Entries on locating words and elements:
>> begin

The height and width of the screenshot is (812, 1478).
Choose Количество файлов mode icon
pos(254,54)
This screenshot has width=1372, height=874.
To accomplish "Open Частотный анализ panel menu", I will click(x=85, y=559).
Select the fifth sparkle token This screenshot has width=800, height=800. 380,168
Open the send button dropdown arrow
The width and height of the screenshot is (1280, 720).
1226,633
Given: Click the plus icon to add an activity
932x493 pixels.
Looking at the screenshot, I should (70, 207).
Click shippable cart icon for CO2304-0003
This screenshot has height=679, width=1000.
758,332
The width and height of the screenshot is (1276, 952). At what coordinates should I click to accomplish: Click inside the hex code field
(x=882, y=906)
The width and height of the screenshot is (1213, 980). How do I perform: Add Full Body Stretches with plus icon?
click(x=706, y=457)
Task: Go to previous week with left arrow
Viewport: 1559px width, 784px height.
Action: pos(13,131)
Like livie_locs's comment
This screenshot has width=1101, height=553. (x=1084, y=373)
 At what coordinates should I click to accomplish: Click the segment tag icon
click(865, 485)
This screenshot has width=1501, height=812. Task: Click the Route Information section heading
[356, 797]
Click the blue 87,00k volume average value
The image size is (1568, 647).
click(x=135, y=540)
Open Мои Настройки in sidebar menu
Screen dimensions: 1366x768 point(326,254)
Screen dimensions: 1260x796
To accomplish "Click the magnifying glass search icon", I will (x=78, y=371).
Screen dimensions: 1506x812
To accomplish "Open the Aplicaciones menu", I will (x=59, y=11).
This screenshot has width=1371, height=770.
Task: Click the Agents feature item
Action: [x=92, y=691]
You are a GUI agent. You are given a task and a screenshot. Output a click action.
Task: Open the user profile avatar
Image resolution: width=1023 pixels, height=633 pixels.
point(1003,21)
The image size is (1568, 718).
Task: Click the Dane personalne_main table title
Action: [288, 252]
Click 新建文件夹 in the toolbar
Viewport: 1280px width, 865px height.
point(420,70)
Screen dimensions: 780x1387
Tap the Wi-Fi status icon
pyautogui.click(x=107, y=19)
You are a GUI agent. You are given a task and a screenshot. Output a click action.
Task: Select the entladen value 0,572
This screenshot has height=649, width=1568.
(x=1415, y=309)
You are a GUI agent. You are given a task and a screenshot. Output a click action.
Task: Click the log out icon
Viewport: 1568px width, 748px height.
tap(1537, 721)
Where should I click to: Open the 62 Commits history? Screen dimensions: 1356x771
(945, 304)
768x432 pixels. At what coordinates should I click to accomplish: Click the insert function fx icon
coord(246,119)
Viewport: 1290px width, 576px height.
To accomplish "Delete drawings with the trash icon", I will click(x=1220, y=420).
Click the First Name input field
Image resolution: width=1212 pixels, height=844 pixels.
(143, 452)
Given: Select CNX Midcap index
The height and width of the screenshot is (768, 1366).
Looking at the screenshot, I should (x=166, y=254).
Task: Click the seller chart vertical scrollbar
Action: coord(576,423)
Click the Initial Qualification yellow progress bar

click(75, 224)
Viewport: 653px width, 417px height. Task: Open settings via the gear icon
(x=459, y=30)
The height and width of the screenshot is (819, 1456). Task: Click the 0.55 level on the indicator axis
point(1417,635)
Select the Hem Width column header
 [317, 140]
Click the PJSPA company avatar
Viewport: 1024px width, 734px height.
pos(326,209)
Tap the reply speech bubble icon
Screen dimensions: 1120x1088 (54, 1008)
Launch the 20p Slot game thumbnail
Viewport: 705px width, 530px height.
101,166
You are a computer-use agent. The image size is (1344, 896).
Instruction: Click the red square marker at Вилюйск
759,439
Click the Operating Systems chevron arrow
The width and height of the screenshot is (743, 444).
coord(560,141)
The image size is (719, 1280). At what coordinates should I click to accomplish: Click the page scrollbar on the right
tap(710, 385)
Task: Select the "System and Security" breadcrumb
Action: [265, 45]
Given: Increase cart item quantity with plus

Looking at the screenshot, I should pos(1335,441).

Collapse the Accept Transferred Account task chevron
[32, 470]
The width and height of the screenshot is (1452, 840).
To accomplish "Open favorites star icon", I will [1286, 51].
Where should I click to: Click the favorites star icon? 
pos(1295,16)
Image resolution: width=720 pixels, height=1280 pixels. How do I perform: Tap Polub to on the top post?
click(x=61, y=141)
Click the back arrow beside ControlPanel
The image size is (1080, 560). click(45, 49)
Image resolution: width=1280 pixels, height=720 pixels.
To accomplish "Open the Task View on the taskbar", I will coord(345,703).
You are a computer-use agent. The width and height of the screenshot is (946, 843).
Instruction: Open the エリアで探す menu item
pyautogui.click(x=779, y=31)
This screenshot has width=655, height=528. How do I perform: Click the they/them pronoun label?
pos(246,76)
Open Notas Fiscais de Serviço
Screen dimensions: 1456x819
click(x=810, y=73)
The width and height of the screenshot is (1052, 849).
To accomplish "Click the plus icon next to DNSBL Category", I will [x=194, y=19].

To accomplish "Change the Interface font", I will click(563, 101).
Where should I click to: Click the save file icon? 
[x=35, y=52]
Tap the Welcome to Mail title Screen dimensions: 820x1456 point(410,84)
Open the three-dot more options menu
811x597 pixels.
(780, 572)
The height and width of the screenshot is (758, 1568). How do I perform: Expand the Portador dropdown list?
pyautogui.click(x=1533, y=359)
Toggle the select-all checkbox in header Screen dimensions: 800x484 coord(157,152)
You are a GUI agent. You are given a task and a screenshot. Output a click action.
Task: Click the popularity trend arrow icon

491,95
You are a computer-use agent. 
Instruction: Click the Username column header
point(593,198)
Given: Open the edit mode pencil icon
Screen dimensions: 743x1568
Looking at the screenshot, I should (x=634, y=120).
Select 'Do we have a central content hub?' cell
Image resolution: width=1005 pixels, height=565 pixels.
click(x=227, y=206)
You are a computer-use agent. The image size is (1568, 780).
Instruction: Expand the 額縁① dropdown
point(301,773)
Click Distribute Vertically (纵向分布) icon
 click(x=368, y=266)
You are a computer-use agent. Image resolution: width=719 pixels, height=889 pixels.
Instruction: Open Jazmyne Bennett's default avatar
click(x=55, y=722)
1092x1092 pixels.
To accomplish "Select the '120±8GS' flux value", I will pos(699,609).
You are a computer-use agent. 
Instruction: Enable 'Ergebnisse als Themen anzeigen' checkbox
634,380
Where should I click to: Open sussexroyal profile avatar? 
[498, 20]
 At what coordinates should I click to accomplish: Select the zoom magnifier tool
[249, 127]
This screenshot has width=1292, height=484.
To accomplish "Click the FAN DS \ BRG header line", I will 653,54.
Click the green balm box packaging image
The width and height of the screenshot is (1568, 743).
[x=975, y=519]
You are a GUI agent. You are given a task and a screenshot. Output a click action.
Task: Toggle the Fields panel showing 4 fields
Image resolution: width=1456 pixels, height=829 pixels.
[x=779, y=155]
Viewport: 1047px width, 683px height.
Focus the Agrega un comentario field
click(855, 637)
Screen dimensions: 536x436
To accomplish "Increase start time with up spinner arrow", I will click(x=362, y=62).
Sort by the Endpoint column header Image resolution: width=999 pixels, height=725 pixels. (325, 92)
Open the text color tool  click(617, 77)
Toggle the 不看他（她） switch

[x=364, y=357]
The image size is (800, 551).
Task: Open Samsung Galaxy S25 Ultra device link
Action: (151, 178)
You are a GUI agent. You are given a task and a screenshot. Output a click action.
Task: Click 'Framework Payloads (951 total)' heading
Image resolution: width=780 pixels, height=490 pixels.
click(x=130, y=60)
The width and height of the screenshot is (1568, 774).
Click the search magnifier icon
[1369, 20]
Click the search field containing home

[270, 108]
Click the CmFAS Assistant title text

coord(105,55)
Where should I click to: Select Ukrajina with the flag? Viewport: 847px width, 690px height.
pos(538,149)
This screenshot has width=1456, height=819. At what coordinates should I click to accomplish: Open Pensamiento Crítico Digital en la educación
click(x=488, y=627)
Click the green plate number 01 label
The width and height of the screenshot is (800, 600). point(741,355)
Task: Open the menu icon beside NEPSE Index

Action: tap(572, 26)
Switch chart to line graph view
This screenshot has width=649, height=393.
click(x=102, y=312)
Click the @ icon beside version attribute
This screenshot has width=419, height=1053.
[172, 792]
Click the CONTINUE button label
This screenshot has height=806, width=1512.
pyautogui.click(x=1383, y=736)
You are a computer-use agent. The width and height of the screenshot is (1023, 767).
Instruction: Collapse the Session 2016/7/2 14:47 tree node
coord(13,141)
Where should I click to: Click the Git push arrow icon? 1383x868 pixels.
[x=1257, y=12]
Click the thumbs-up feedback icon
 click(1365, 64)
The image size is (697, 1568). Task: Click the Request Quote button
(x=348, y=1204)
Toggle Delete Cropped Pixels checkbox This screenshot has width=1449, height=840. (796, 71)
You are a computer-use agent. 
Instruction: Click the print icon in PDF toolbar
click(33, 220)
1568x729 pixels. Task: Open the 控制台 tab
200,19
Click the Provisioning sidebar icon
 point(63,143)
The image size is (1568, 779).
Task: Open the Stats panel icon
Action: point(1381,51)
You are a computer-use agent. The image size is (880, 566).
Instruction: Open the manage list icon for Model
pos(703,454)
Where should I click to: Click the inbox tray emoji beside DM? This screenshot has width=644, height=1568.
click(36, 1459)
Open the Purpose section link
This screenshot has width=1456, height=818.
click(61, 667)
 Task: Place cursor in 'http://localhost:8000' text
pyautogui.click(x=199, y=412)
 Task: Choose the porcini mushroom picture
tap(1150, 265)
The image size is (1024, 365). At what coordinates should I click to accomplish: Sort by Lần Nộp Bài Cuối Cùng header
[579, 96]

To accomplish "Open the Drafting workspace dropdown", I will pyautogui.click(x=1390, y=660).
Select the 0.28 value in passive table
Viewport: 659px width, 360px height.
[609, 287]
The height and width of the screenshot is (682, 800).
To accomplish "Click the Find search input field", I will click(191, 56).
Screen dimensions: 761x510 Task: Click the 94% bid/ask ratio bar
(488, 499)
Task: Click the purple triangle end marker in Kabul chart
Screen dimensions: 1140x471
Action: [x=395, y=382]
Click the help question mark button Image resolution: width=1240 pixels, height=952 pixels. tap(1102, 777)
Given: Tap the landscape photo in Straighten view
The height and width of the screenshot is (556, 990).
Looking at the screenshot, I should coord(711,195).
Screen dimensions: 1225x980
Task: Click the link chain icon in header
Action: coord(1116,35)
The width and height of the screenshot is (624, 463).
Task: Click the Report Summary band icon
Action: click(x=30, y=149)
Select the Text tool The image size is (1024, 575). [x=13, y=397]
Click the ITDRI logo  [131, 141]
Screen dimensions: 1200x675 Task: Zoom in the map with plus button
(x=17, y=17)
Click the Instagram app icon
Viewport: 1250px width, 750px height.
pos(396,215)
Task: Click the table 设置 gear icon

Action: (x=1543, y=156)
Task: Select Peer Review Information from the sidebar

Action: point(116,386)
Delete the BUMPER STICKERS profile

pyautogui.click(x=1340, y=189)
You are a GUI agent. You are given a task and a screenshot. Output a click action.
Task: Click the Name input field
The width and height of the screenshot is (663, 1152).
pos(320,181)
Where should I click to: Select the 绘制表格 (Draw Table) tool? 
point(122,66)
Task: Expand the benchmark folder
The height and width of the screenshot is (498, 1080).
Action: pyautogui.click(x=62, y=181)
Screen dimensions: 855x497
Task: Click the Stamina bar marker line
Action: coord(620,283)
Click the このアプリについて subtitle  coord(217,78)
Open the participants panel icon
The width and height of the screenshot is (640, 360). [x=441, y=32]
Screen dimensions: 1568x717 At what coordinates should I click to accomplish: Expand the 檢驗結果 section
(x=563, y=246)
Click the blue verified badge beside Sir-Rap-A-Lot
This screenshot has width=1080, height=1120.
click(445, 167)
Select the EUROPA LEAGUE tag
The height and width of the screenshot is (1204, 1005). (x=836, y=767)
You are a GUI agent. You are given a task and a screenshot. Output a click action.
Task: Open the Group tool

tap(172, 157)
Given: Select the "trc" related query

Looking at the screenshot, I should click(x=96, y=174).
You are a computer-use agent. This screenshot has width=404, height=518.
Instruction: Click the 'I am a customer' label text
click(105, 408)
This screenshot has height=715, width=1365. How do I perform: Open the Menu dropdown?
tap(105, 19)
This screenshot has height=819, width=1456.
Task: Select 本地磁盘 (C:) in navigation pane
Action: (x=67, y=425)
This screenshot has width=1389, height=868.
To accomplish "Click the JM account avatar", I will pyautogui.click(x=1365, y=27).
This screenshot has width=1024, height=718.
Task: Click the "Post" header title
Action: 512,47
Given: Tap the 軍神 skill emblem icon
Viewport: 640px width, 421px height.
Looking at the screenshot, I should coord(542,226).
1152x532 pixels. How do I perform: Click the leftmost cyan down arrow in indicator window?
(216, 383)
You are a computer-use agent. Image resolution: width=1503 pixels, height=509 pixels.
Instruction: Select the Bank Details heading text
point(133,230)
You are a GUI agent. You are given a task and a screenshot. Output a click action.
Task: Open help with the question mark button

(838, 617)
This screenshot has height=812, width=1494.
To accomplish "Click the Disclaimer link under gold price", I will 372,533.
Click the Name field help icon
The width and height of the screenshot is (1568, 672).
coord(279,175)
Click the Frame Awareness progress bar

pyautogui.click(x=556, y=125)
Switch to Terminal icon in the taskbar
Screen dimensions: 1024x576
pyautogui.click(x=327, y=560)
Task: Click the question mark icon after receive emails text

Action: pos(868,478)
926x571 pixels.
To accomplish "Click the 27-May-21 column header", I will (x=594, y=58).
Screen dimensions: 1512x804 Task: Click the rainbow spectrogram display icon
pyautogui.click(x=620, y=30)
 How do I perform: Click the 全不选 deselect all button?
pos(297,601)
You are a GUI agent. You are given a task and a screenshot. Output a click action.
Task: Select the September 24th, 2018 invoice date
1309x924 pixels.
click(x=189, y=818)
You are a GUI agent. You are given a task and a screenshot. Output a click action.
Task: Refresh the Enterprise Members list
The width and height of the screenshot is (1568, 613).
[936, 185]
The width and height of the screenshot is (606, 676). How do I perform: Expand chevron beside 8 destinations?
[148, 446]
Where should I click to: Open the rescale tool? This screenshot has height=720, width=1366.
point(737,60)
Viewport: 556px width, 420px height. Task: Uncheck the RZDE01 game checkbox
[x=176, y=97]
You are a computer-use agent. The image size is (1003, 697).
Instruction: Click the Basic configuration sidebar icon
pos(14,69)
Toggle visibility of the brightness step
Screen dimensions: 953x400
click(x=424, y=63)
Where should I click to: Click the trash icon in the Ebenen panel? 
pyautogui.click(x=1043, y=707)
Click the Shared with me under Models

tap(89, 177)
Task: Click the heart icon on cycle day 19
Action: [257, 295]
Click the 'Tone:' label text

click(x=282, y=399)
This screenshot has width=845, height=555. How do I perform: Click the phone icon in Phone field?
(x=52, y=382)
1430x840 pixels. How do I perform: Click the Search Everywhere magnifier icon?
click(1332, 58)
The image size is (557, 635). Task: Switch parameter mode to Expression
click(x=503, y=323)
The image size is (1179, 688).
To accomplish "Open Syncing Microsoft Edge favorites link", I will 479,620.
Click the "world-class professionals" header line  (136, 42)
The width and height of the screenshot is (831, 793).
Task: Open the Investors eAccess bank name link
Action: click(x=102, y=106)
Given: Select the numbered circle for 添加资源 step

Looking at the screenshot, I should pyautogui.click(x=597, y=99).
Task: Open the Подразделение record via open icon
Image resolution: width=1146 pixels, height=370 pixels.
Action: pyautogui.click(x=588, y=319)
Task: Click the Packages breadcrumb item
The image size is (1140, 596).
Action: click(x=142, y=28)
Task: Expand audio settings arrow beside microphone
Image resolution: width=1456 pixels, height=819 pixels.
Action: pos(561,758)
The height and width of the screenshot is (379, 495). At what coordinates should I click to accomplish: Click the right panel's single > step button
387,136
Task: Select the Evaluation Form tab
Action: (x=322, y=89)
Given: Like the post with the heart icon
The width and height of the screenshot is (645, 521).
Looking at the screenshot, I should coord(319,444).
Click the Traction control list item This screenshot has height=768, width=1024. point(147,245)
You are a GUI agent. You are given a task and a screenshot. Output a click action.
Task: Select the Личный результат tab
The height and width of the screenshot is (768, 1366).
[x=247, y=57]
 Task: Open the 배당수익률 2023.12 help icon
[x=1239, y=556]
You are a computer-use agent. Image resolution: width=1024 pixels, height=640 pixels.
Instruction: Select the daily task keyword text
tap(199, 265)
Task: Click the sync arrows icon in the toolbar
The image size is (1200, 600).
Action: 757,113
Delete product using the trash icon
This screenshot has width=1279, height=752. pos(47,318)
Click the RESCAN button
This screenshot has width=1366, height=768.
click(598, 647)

>> end

__What this task involves__. From the material above, pull out every line that contains the string "plus", copying each line in full. Matching is case-sensitive.

__The reply__.
Given: Click the plus icon to add an activity
The width and height of the screenshot is (1213, 980). How do I perform: Add Full Body Stretches with plus icon?
Given: Increase cart item quantity with plus
To accomplish "Click the plus icon next to DNSBL Category", I will [x=194, y=19].
Screen dimensions: 1200x675 Task: Zoom in the map with plus button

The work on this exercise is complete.